Since our return, I have been reduced to loopy, halting responses to the innocent query, “Soooo? Howazzit?” Perhaps the lingering effects of killer jet lag made me think I could cogently summarize my trip in this space. There already is a whole body of bad work from people sporting dressy bindis, inhaling bidis, strumming sitars, trying to convey their transformations through a haze of sandalwood incense.
So, think of the following as a mercifully short impressionistic slide show, in no particular order. Lights, please.
- In Bombay, a city of 16 million, [stop, review – that’s twice New York City’s population and there’s no neat freak, anal retentive, control queen for mayor, and I wouldn’t wish him on Bombay] we were stuck in one of the grimiest, noisiest, hottest traffic jams I have ever, ever endured. I had my very own claustrophobic passage to India moment, exited my body and transported myself to the sweet spring air of a walk on the jetty in Provincetown. It is not that I am some highly evolved spiritual practitioner. It was pure survival or psychotic break.
- When I was packing for our trip, I thought I would bring some cornball Valentines for my traveling companions, but then quickly forgot about it. Not to worry. In the past ten years, Hallmark has made its mark in India. Any variation of heartshaped schlock was up for bargaining in tiny stalls. India was an easy mark for Eros’ arrows with its long tradition of over the top, swoony romantic movie musicals, cranked out by Bollywood. The romance still centers on arranged marriage, but that proved no consolation to the Hindu Fundamentalist goondas who trashed heart festooned stalls and attacked romantic looking couples on Valentines Day.
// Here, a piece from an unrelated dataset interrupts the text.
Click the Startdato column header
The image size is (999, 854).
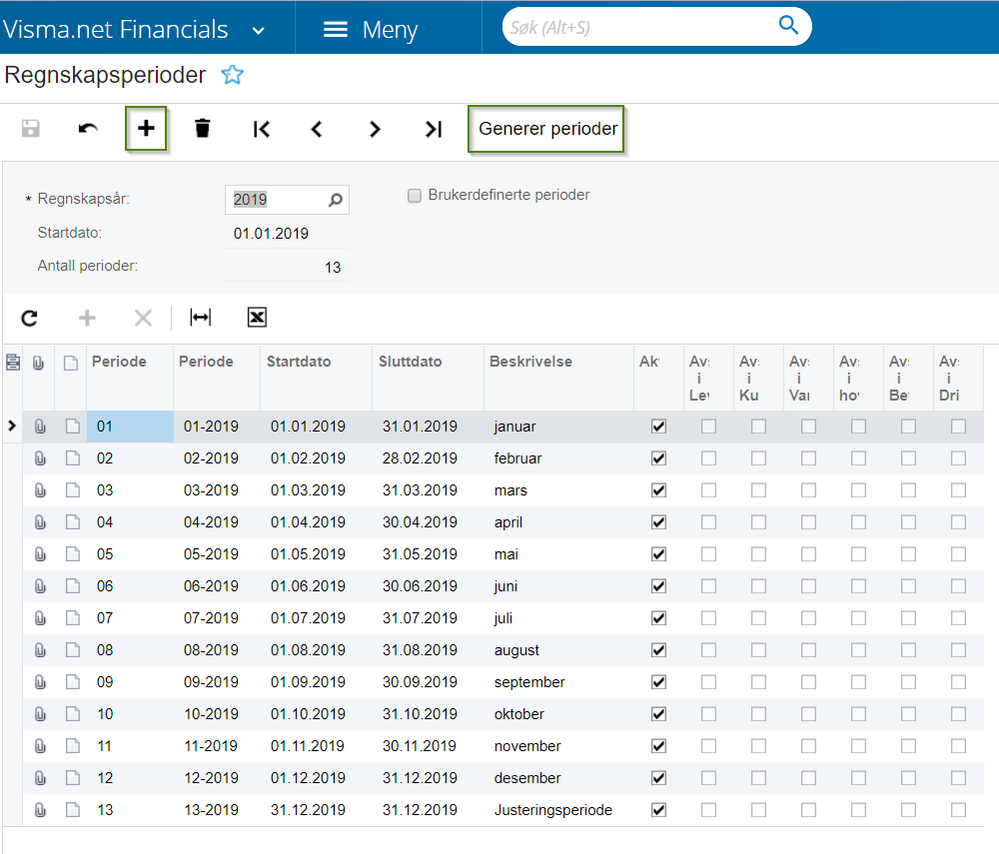pyautogui.click(x=298, y=362)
Roses are red, violets are blue, that western love thing, here is taboo.
- At least twice a day, whether we were in the city or the country, at little stalls or cantonment hotels, on planes or in rickshaws, I was “sirred.” With short hair, no sari and minimal bangles, I was addressed “Sir” more times than a character in Peanuts. When one of my fellow travelers wore the silver ankle bracelet we gave him, he stopped traffic in Kerala. One guide book said there are no gay men in India, just “frustrated husbands whose wives won’t give them blow jobs.” In the south, there has been a string of deaths of lesbian couples. The police report them as suicide pacts. Lesbians we met believed they were murders but had been stymied in their inquiries by the families of the women and the police.
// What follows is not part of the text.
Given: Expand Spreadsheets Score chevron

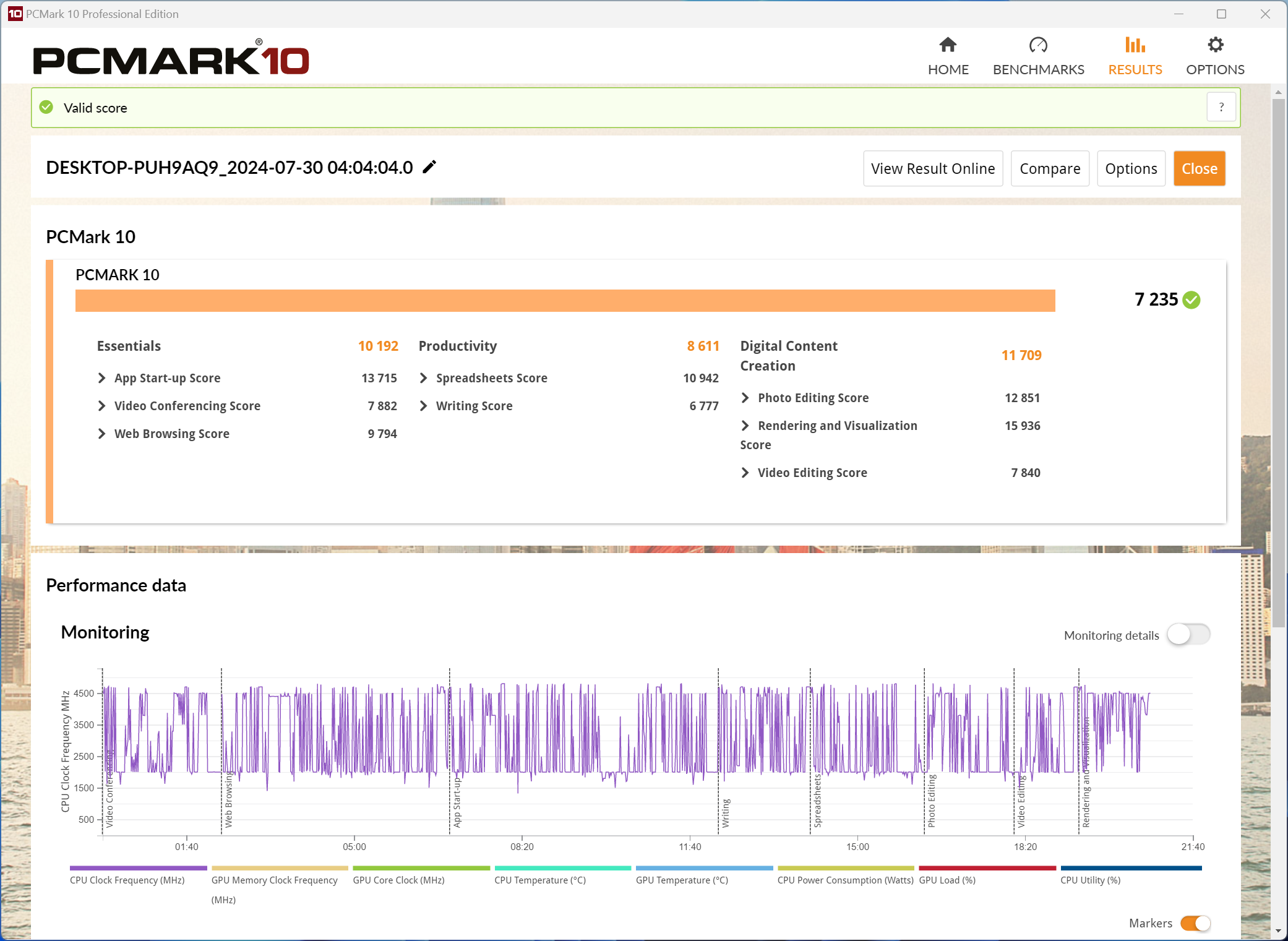Looking at the screenshot, I should coord(424,378).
- For the three weeks of our visit, Deepa Mehta was all over the news. Fundamentalists shut down her movie set in Benares where she was trying to film Water, a movie about the treatment of Indian widows. Every story had to mention her earlier blasphemy, Fire, the story of two Indian women who fall in love. [See above. Not a Bollywood sanctioned theme.] In Bombay the ratio of men to women is 65% to 35%, due to amniocentesis, starvation, neglect. One guide responded to my frown with, “Why would you want to have a girl?”
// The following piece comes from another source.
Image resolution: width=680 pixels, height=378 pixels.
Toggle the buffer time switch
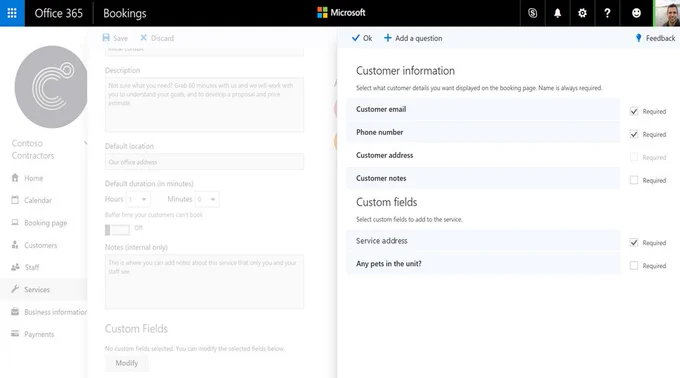(117, 230)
- Did I already show this slide? There are a lot of people in India. One billion of them. One sixth of the world’s population. 719 people per square mile. Like fingerprints and snowflakes, I never saw two matching saris. I never saw one large piece of equipment either. India was scrambling to get the place ready for the other Clinton’s visit. People were doing the most intensely physical, non-ergonomic, repetitive, carpal tunnel syndrome inducing, OSHA “Don’ts” work. And if someone fell from the hand-tied bamboo scaffolding four stories up, there were always replacements.
- We returned to Al Gore and George W. fighting over Jesus Christ for their personal savior and running mate; Who Wants to Marry A Multimillionaire? the ABC’s of arranged marriage; California’s passage of its Pre-emptive Prejudice Initiative on how marriage should be arranged; Oscar hoopla over the gender bending Boys Don’t Cry; the continued vilification of Hillary Clinton, not Swank; John McCain’s suicide bomber attack on Fundamentalists in South Carolina.
Lights up, please.
In India the function of religion as social enforcer, and of romance as the beautiful buttress of relentless heterosexuality with its rigid gender roles are perhaps more obvious hallmarks of patriarchy and its oppression of women than in the United States. Because of that, nothing at home looks the same. For that, thank you, India.